··· Data section

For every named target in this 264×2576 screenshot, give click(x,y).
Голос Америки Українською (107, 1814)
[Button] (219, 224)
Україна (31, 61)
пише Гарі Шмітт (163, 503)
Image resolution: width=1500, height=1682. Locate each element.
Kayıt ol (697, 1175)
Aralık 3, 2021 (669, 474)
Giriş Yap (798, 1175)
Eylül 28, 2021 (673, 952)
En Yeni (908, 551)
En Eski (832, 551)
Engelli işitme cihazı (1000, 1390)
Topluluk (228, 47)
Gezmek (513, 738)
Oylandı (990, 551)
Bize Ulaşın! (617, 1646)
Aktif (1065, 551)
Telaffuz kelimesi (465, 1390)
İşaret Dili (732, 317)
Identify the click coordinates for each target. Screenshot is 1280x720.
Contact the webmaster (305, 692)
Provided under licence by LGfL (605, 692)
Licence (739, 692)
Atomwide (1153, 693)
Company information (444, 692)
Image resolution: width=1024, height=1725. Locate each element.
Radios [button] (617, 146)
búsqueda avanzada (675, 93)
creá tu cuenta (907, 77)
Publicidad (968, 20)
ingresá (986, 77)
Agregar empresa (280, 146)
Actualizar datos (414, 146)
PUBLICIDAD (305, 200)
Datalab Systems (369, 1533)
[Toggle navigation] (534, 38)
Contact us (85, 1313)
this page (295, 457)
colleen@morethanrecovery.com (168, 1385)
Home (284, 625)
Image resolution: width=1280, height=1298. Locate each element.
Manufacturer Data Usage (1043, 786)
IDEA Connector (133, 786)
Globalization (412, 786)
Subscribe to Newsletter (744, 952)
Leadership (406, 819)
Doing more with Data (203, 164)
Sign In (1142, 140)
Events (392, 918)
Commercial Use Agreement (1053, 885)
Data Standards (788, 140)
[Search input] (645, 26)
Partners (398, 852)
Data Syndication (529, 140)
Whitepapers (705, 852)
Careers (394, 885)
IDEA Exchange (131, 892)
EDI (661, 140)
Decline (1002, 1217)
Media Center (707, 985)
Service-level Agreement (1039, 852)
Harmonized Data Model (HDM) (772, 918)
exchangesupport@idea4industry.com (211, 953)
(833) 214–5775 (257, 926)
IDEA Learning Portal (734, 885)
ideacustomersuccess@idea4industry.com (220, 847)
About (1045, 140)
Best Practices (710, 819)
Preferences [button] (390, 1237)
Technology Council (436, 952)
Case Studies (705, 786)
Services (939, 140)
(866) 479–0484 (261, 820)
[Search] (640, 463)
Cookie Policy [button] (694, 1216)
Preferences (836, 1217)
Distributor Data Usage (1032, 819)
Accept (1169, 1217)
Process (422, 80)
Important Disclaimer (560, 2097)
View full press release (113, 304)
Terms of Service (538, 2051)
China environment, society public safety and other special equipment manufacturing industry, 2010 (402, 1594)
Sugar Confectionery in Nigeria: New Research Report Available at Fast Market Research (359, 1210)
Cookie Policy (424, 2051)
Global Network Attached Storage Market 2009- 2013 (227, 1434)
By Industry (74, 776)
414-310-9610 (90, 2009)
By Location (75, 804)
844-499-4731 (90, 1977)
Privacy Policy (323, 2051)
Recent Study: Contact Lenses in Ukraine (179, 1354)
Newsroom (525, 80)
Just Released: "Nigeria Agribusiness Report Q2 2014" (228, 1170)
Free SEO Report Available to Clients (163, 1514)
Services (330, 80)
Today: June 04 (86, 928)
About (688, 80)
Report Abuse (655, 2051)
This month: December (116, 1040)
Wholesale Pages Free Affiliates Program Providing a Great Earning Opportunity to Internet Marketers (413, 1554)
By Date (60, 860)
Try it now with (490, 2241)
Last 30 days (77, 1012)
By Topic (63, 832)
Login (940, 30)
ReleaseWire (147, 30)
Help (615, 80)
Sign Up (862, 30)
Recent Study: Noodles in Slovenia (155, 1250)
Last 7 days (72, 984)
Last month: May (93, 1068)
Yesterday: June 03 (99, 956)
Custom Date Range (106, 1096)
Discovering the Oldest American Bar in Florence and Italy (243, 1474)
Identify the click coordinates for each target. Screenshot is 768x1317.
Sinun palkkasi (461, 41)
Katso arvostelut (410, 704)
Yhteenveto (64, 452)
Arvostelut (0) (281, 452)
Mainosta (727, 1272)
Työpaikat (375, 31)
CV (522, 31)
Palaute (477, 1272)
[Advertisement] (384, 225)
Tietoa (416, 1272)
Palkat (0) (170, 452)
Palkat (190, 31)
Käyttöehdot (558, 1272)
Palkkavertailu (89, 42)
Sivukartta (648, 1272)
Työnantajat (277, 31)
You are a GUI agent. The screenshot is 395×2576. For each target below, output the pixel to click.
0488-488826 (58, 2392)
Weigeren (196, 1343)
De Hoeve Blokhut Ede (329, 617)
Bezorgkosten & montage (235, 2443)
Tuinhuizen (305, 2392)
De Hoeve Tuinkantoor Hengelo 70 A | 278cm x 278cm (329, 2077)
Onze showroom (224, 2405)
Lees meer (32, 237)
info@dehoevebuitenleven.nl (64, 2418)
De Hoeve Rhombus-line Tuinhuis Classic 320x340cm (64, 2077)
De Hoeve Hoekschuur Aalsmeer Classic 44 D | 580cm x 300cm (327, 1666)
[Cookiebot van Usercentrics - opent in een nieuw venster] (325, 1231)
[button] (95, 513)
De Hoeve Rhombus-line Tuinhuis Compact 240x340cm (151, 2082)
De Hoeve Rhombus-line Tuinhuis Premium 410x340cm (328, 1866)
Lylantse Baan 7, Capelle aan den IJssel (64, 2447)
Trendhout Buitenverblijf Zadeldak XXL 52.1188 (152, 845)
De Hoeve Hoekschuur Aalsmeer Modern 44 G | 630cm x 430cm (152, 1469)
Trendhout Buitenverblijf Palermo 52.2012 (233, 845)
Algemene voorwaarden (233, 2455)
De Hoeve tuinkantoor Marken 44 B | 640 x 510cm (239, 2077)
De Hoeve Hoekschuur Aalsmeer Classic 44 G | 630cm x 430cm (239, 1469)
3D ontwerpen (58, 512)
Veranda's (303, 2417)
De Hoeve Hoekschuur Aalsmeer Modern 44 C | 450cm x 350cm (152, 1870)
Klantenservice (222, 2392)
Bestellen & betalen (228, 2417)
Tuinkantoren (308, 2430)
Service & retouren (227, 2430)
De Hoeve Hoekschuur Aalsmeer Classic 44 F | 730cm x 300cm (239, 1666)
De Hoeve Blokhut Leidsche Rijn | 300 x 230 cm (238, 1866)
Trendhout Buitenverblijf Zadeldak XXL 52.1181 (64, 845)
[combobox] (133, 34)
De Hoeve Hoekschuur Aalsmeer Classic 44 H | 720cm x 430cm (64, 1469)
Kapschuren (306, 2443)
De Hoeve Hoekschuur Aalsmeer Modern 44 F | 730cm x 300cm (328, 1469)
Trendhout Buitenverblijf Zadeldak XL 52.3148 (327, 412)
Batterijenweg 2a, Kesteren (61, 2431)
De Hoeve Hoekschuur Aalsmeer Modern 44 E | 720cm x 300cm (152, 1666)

······

Task objective -> Rescale the data from the line that has "De Hoeve tuinkantoor Marken" through the line that has "De Hoeve Blokhut Leidsche", and return only those lines. Keep each line's text as it is, multiply both coordinates by 0.8, and round each result to a whole number, with halves rounding up.

Full output ->
De Hoeve tuinkantoor Marken 44 B | 640 x 510cm (191, 1662)
De Hoeve Hoekschuur Aalsmeer Classic 44 G | 630cm x 430cm (191, 1175)
3D ontwerpen (46, 410)
Veranda's (242, 1934)
De Hoeve Hoekschuur Aalsmeer Modern 44 C | 450cm x 350cm (122, 1496)
Klantenservice (178, 1914)
Bestellen & betalen (182, 1934)
Tuinkantoren (246, 1944)
Service & retouren (182, 1944)
De Hoeve Hoekschuur Aalsmeer Classic 44 F | 730cm x 300cm (191, 1333)
De Hoeve Blokhut Leidsche Rijn | 300 x 230 cm (190, 1493)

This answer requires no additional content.